Spring 2024

Comedy and Free Speech Throughout Ancient Greek History

Listed in: Classics, as CLAS-133

Faculty

Niek Janssen (Section 01)

Description

An introduction to the Ancient Greek world through the lens (or funhouse mirror) of comedy and free expression. Humorous writing is unusually suited to give us access to otherwise underlit areas of Greek history and culture. Through its transgressions of norms and taboos, comedy makes the contours of these often unspoken rules visible to us. In its rejection of literary decorum, comedy revels in the grittiness of everyday life and explores marginalized identities: of women, the enslaved, foreigners, prostitutes, and so on. And with its ambivalent relation to (people in) power—sometimes subversive, sometimes conservative—comedy forces us to interrogate the changing social structures and political institutions of the Archaic, Classical, Hellenistic, and Imperial Greek world.
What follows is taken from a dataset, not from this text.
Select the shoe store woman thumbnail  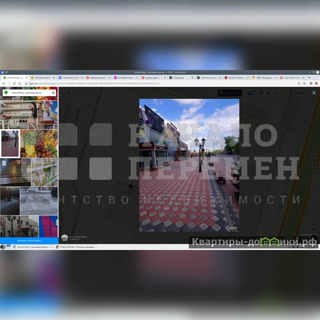(x=18, y=115)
Even as the course draws on these frank, humorous accounts of Ancient Greek life, it also calls into question comedy’s self-image as a form of absolute free speech (“parrhesia”), a core democratic value in both Greek times and our own. What does it mean to speak freely under different kinds of regimes? Does comedy speak truth to power, or does it just reiterate received truths about ethnicity, gender, class, and slavery?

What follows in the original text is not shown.